On social media on Friday, Feb. 5, Tiffany Collins,  Okeechobee County Health Department administrator, explained the drive-thru vaccination pod was a team effort with Okeechobee County Fire/EMS, Okeechobee County Sheriff’s Office, Emergency Management and Health Department personnel as well as other county staffers and “ton of volunteers, Okeechobee CERT and Matt Bowen and his team from Christ Fellowship, some of whom where there as early as 3 a.m. – volunteering their free time, everyone working extremely hard all morning.


“We even brought in additional vaccinators from the state,” she explained in a Facebook post. “We couldn’t have done this without every single person’s assistance. Even county and health department staff who weren’t on-site helped prep the days prior.

“The system isn’t perfect,” she continued. “We build productive efficiencies each time as we will after this one, we have federal and state guidelines we have to follow and a lot of factors at play to consider. That’s why county emergency management and health department leadership are on daily calls and meetings to keep abreast of the constant changes in distribution rollout, in technology onboarding (i.e online appointment system.) Each decision is made with careful consideration and in the best interest of our local community within our guidelines and with the resources we have and the weekly allocation we are given- with very little notice by the federal government each week.

“Some, unfortunately, each week have to be, #501.”

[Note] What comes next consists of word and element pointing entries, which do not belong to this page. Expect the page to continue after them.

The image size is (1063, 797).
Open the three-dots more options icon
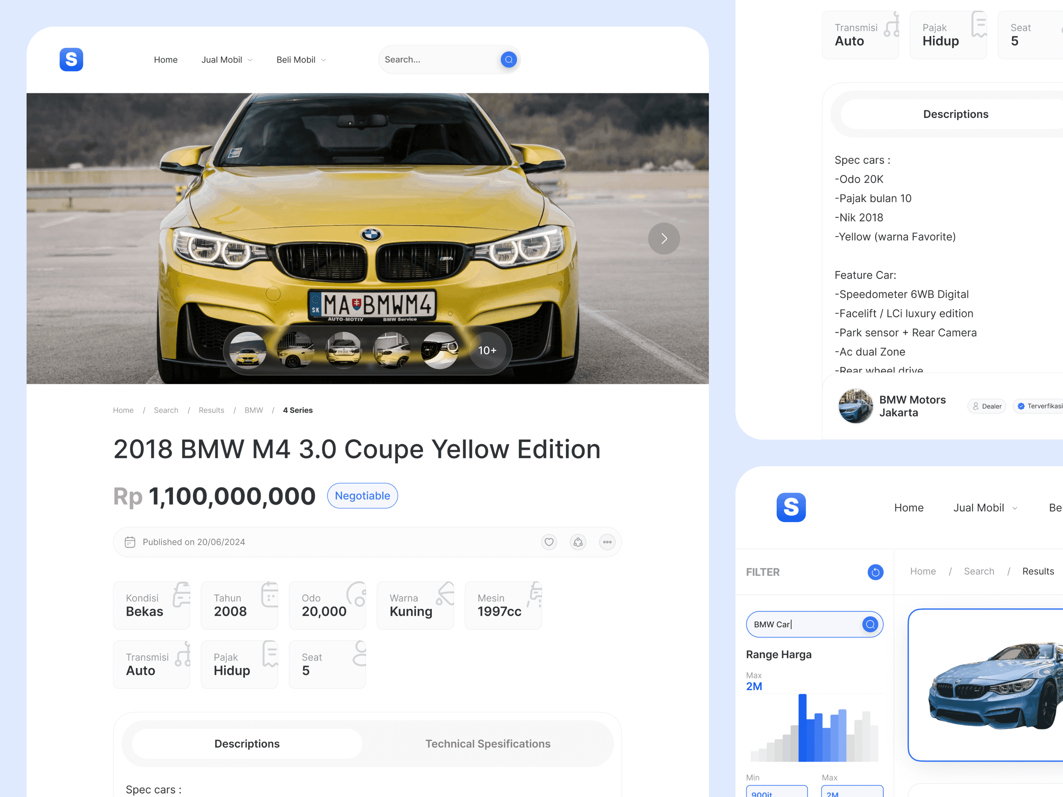[607, 542]
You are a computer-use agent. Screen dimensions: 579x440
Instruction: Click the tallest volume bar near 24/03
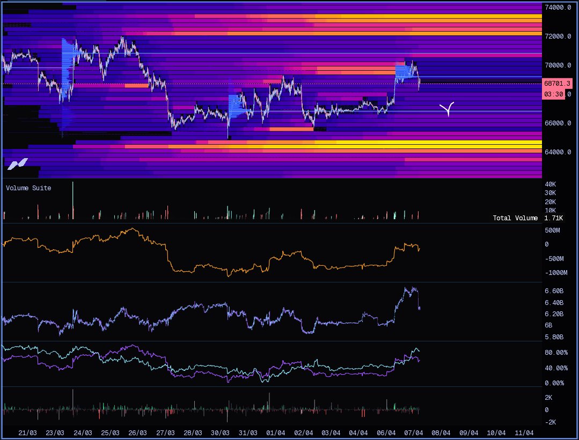(x=73, y=201)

She explained the good news is that last week, Okeechobee County’s allocation was only 300 doses a week and this week it was 500 doses.

“We are lucky to live in a community who has a county board who advocates for rural resources for us as much as they do and continue to support their local health department’s efforts as displayed by the enormous manpower it took to put on yesterday’s (Feb. 4) drive-thru POD for our community," she stated.